▶ **Problem to work on**: Type out the records word for word, beginning with the line that contains "Image resolution: width=1280" and continuing through the end of the records. Leave the pictures out of your copy.

§

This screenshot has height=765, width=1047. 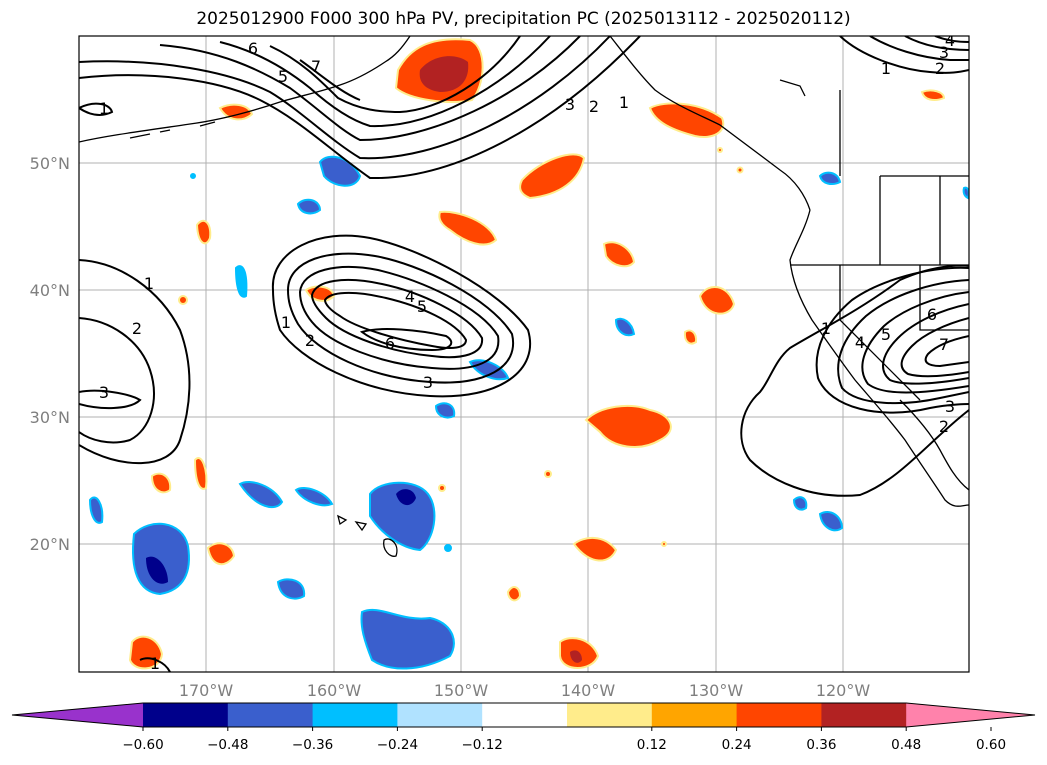 What do you see at coordinates (800, 504) in the screenshot?
I see `precip-neg-e2` at bounding box center [800, 504].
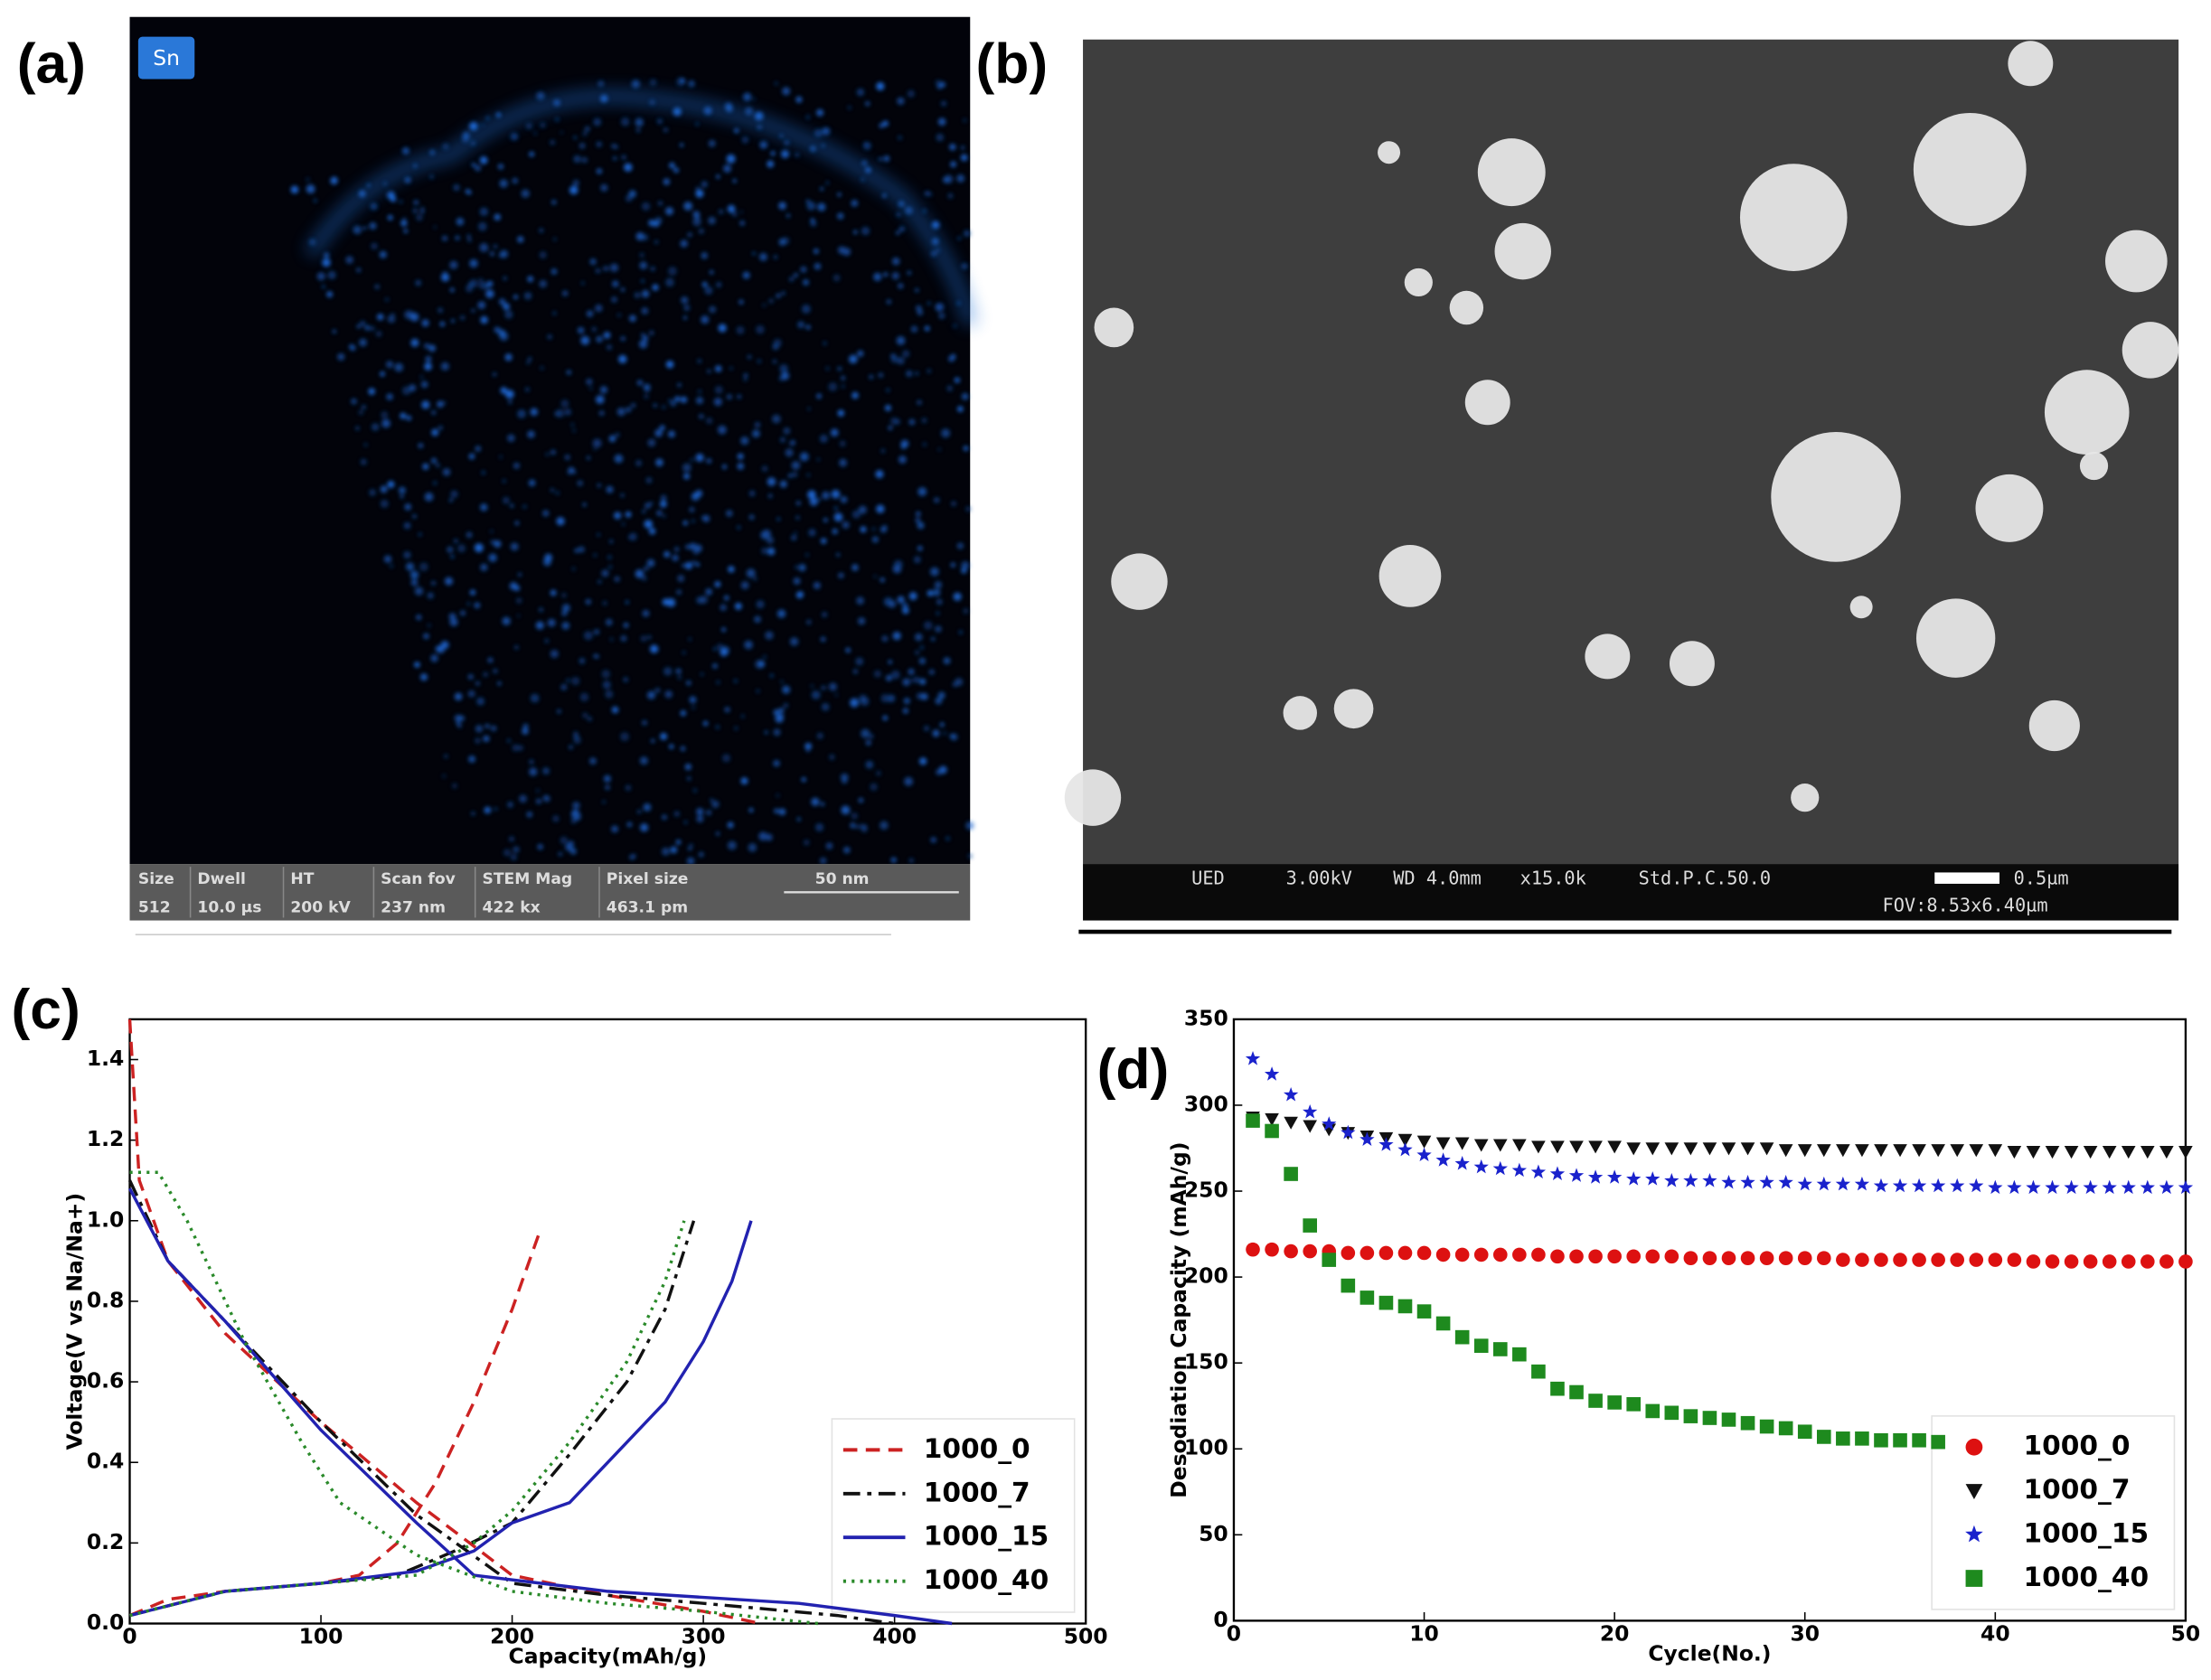 Image resolution: width=2211 pixels, height=1680 pixels. What do you see at coordinates (1615, 1633) in the screenshot?
I see `x-tick-label: 20` at bounding box center [1615, 1633].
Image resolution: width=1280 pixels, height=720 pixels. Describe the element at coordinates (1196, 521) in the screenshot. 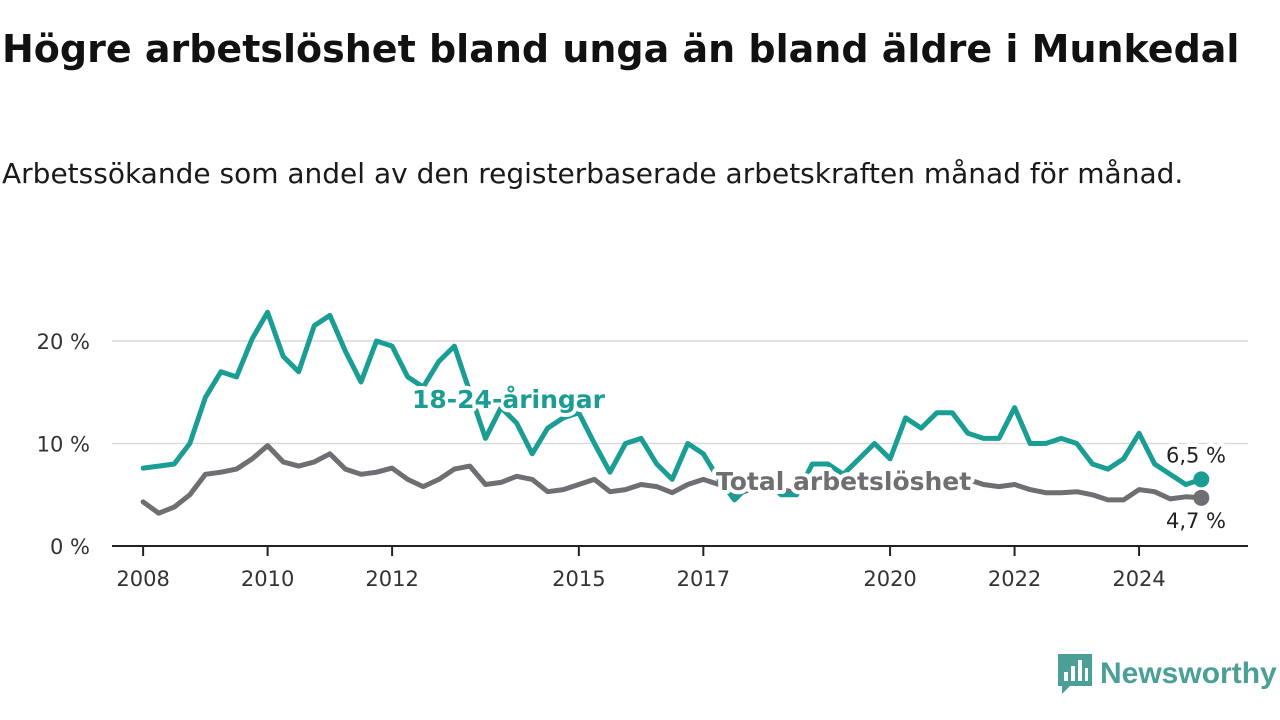

I see `total-end-label: 4,7 %` at that location.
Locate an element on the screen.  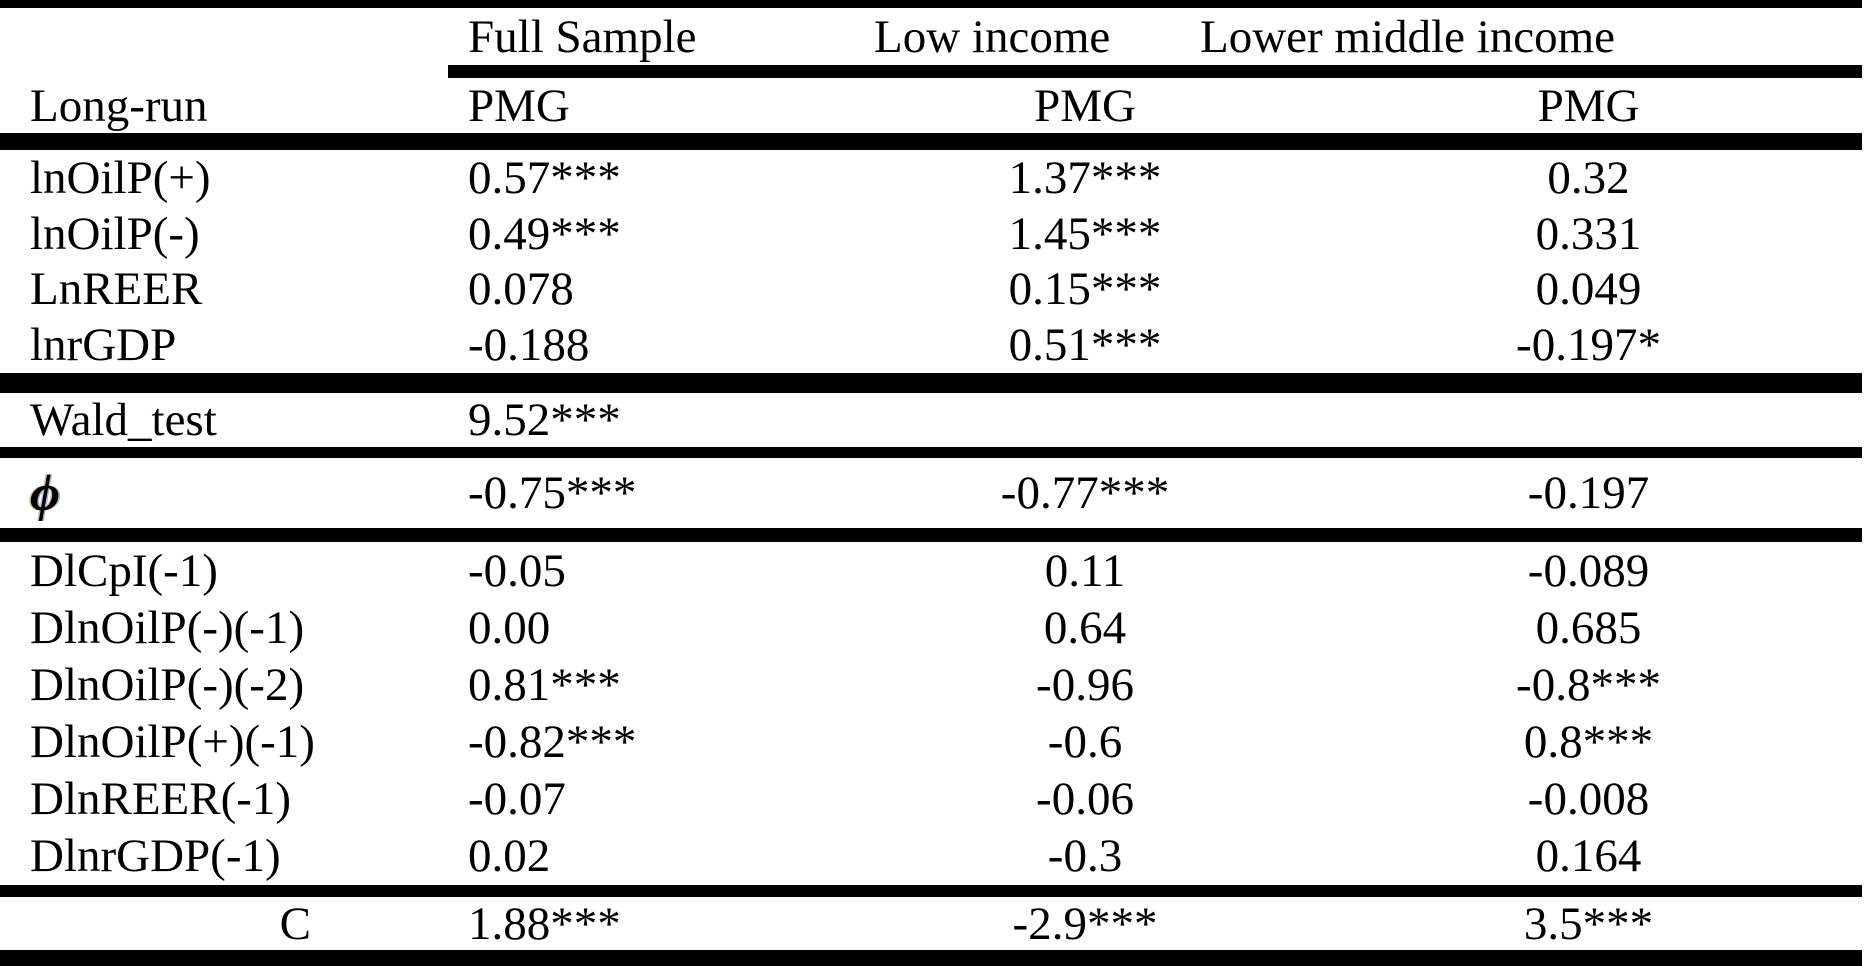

§

▶ **Answer space**:
Image resolution: width=1280 pixels, height=720 pixels. Describe the element at coordinates (1196, 521) in the screenshot. 

I see `total-end-label: 4,7 %` at that location.
Locate an element on the screen.  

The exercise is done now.